### ARTICLE

In March, the sky will put on one of its most dazzling shows.

It will begin when the moon inches between the Earth and the sun in the middle of the morning on March 18, at first blocking out the edge of the only star in the universe essential to life on Earth. Less than an hour later, just moments before a total eclipse, sunlight will flash through the deeper valleys of the moon, producing brilliant jewels of light.

After a few seconds, the moon will move directly between the sun and the Earth, dramatically changing the landscape below.

At totality, only the sun’s outermost layer--its corona--will be visible, transforming the sun into a celestial diamond ring, a darkened globe embraced by a gossamer circle of light.

Along a narrow band across Indonesia and the Philippines, the day will become night. Some flowers will close, wildlife will exhibit nocturnal behavior, and the Earth, bathed in only the light that comes from the sun’s atmosphere, will cloak itself in strange hues. Stars will shine in the darkened day.

For centuries, total solar eclipses, which occur several times each decade, offered scientists their best chance to study the sun, but today modern instruments in space can do the job better by, in effect, creating their own eclipse. And astronomers have tools and techniques, including the use of radiation from the sun in varying wavelengths, to produce images that would not have been possible just a few years ago.

Historically, eclipses were important because when the intense light of the main body of the sun is obscured by the moon, the sun’s atmosphere can be observed, and it’s no peaceful place.

Giant solar “prominences,” with mountains of light 100,000 miles high, rise and fall from the surface. Solar flares, intense patches of high energy, throw out matter at speeds of more than 2 million m.p.h. Solar winds with highly charged subatomic particles stream from the sun and streak to the outer limits of the solar system, blowing dust particles from the surface of comets hundreds of millions of miles away, forming glowing tails on ice balls that would otherwise pass through the heavens unnoticed.

But the sun is no exceptional star. Astronomers call it an “ordinary” star, not unlike trillions of others that dot the sky. It is a middle-aged, average performer, yet the source of all life on Earth, and an enormous mystery to scientists who have devoted their careers to probing its secrets.

######
### PROVIDED MATERIAL

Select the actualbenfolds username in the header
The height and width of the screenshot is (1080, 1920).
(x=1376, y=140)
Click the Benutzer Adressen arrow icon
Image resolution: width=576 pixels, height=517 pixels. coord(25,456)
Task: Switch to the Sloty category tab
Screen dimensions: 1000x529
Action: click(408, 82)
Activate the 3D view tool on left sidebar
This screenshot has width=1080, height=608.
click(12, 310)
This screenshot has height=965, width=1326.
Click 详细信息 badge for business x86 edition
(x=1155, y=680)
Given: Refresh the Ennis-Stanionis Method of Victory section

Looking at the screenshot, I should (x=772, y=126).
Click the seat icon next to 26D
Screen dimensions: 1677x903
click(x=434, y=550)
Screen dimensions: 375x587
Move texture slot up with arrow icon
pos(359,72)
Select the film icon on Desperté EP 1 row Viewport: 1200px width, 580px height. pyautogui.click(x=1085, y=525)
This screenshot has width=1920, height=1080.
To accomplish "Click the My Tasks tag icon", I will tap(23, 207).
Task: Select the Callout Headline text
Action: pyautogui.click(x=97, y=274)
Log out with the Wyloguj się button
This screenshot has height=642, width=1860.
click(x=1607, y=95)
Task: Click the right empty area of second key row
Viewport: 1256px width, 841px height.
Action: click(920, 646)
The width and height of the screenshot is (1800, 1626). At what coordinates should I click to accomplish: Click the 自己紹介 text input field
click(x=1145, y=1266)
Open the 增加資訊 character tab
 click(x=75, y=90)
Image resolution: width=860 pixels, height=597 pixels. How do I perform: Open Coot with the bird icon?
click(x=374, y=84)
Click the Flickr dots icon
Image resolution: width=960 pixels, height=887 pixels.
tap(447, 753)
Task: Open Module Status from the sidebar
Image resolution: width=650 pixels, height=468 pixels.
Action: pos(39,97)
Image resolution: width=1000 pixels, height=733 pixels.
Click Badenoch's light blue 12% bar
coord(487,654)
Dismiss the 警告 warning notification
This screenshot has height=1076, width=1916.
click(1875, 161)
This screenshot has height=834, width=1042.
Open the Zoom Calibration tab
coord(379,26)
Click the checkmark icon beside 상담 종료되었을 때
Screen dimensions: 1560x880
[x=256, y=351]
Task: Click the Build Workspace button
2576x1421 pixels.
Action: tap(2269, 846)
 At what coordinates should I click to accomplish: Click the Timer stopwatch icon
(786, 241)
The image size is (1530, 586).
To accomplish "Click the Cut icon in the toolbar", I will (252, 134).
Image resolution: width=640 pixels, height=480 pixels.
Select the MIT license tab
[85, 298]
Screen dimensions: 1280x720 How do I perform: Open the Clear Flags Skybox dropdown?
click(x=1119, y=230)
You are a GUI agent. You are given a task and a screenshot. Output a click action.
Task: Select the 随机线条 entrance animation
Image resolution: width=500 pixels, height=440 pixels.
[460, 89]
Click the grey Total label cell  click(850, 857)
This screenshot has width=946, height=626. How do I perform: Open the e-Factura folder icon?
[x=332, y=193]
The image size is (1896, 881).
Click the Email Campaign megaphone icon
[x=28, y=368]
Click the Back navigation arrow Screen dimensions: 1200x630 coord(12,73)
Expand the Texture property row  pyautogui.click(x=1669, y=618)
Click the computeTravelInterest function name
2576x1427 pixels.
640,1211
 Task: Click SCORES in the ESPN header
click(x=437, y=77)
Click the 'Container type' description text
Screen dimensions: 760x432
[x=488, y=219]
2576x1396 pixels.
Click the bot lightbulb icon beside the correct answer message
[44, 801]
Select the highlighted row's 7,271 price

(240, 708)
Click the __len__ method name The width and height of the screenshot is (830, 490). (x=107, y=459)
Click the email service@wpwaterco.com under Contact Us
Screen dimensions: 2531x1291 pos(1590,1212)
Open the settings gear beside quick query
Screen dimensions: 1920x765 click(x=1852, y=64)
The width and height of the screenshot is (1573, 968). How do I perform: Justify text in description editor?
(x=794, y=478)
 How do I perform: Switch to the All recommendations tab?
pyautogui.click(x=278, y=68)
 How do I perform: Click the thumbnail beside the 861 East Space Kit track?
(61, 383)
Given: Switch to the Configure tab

######

*PROBLEMS*:
- 1) Reproduce the eclipse article from "Along a narrow" up to and including "few years ago.".
- 2) According to the eclipse article, how high do the mountains of light in solar prominences rise?
- 3) Go on with the eclipse article from the point where it stops.
The lines were taken from a different source than the eclipse article.

*ANSWERS PROVIDED*:
- 1)
Along a narrow band across Indonesia and the Philippines, the day will become night. Some flowers will close, wildlife will exhibit nocturnal behavior, and the Earth, bathed in only the light that comes from the sun’s atmosphere, will cloak itself in strange hues. Stars will shine in the darkened day.

For centuries, total solar eclipses, which occur several times each decade, offered scientists their best chance to study the sun, but today modern instruments in space can do the job better by, in effect, creating their own eclipse. And astronomers have tools and techniques, including the use of radiation from the sun in varying wavelengths, to produce images that would not have been possible just a few years ago.

- 2) They rise 100,000 miles high.

- 3)
“It’s so complex,” says Roger K. Ulrich of UCLA. “My colleagues think I’m nuts” for working on a subject that is “so hard nobody wants to mess with it.”

Ulrich’s partner these days, Ed Rhodes of the University of Southern California, agrees about the sun’s complexity, but he adds another reason why so many scientists have shied away from studying the sun.

“It’s so close,” he said.

The lure of distant objects that were unknown just a few decades ago is irresistible to most astronomers, and most of the action these days is concentrated on “deep sky” exotica, like quasars and pulsars and black holes.

That leaves scientists like Rhodes and Ulrich with a paradox. The space age has provided extraordinary opportunities for studying the sun through instruments that can be placed above the distorting effects of the Earth’s atmosphere--where they can also use forms of radiation that do not even reach the ground--but a wide range of space programs have been shelved in this age of lowered expectations.

“We’re almost dead in the water,” said Stanford University physicist Arthur Walker after ticking off a series of projects that have stalled.

Indeed, support for solar research has been so curtailed that both Rhodes and Ulrich came up with their own funding to save programs that for awhile appeared to be doomed.

The two men spend much of their time these days at the Mt. Wilson Observatory above Pasadena where legendary astronomer George Ellery Hale discovered magnetic fields on the surface of the sun in 1908. Because of the work that began with Hale and continued through all those years, Mt. Wilson has been the source of much that is known today about the sun. Yet the Carnegie Institute revealed plans a few years ago to close Mt. Wilson and concentrate its limited resources on its observatory in Chile.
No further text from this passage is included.